----- EXERCISE MATERIALS -----

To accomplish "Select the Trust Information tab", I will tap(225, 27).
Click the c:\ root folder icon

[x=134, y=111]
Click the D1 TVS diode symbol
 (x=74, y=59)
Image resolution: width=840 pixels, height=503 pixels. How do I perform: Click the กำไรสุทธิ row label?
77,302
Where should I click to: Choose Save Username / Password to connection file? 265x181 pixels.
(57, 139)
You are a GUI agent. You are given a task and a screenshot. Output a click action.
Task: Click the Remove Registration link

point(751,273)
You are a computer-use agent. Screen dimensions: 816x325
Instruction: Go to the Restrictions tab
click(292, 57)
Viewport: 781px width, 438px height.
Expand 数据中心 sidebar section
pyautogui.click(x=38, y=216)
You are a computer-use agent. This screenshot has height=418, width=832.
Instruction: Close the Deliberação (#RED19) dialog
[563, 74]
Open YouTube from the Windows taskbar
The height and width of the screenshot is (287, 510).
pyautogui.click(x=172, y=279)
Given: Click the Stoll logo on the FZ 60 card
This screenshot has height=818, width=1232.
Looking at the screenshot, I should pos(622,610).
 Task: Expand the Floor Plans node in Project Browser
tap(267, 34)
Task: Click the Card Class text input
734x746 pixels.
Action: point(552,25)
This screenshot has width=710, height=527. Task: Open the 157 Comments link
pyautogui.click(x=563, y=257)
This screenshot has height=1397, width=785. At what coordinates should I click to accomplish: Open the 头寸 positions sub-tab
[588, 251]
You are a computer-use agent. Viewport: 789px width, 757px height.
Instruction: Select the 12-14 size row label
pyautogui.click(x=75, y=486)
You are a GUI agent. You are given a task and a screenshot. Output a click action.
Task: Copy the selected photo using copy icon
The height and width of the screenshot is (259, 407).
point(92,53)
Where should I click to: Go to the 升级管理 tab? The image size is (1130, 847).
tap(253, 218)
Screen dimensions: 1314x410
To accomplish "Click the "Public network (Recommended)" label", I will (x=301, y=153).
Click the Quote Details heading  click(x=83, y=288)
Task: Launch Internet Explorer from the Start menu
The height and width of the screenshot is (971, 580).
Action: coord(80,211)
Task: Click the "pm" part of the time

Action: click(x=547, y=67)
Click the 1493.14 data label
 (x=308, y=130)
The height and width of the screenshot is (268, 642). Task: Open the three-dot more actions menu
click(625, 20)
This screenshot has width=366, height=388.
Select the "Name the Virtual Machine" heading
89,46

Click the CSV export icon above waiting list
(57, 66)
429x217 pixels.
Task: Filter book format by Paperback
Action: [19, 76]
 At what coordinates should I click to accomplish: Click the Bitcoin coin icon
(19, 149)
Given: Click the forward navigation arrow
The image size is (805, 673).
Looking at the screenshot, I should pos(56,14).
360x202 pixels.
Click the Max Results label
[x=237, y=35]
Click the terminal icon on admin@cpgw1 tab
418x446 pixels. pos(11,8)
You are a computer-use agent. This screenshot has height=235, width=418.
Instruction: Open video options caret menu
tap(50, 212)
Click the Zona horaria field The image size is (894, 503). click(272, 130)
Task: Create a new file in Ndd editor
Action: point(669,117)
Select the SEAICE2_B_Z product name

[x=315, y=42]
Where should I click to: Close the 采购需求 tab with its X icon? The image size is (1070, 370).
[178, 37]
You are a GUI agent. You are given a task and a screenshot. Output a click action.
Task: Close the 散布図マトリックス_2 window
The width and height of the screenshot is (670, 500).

-----

REQUIREMENT
Give back the full listing exactly as it stands above.

ANSWER AREA
To accomplish "Select the Trust Information tab", I will tap(225, 27).
Click the c:\ root folder icon

[x=134, y=111]
Click the D1 TVS diode symbol
 (x=74, y=59)
Image resolution: width=840 pixels, height=503 pixels. How do I perform: Click the กำไรสุทธิ row label?
77,302
Where should I click to: Choose Save Username / Password to connection file? 265x181 pixels.
(57, 139)
You are a GUI agent. You are given a task and a screenshot. Output a click action.
Task: Click the Remove Registration link

point(751,273)
You are a computer-use agent. Screen dimensions: 816x325
Instruction: Go to the Restrictions tab
click(292, 57)
Viewport: 781px width, 438px height.
Expand 数据中心 sidebar section
pyautogui.click(x=38, y=216)
You are a computer-use agent. This screenshot has height=418, width=832.
Instruction: Close the Deliberação (#RED19) dialog
[563, 74]
Open YouTube from the Windows taskbar
The height and width of the screenshot is (287, 510).
pyautogui.click(x=172, y=279)
Given: Click the Stoll logo on the FZ 60 card
This screenshot has height=818, width=1232.
Looking at the screenshot, I should pos(622,610).
 Task: Expand the Floor Plans node in Project Browser
tap(267, 34)
Task: Click the Card Class text input
734x746 pixels.
Action: point(552,25)
This screenshot has width=710, height=527. Task: Open the 157 Comments link
pyautogui.click(x=563, y=257)
This screenshot has height=1397, width=785. At what coordinates should I click to accomplish: Open the 头寸 positions sub-tab
[588, 251]
You are a computer-use agent. Viewport: 789px width, 757px height.
Instruction: Select the 12-14 size row label
pyautogui.click(x=75, y=486)
You are a GUI agent. You are given a task and a screenshot. Output a click action.
Task: Copy the selected photo using copy icon
The height and width of the screenshot is (259, 407).
point(92,53)
Where should I click to: Go to the 升级管理 tab? The image size is (1130, 847).
tap(253, 218)
Screen dimensions: 1314x410
To accomplish "Click the "Public network (Recommended)" label", I will (x=301, y=153).
Click the Quote Details heading  click(x=83, y=288)
Task: Launch Internet Explorer from the Start menu
The height and width of the screenshot is (971, 580).
Action: coord(80,211)
Task: Click the "pm" part of the time

Action: click(x=547, y=67)
Click the 1493.14 data label
 (x=308, y=130)
The height and width of the screenshot is (268, 642). Task: Open the three-dot more actions menu
click(625, 20)
This screenshot has width=366, height=388.
Select the "Name the Virtual Machine" heading
89,46

Click the CSV export icon above waiting list
(57, 66)
429x217 pixels.
Task: Filter book format by Paperback
Action: [19, 76]
 At what coordinates should I click to accomplish: Click the Bitcoin coin icon
(19, 149)
Given: Click the forward navigation arrow
The image size is (805, 673).
Looking at the screenshot, I should pos(56,14).
360x202 pixels.
Click the Max Results label
[x=237, y=35]
Click the terminal icon on admin@cpgw1 tab
418x446 pixels. pos(11,8)
You are a computer-use agent. This screenshot has height=235, width=418.
Instruction: Open video options caret menu
tap(50, 212)
Click the Zona horaria field The image size is (894, 503). click(272, 130)
Task: Create a new file in Ndd editor
Action: point(669,117)
Select the SEAICE2_B_Z product name

[x=315, y=42]
Where should I click to: Close the 采购需求 tab with its X icon? The image size is (1070, 370).
[178, 37]
You are a GUI agent. You are given a task and a screenshot. Output a click action.
Task: Close the 散布図マトリックス_2 window
The width and height of the screenshot is (670, 500).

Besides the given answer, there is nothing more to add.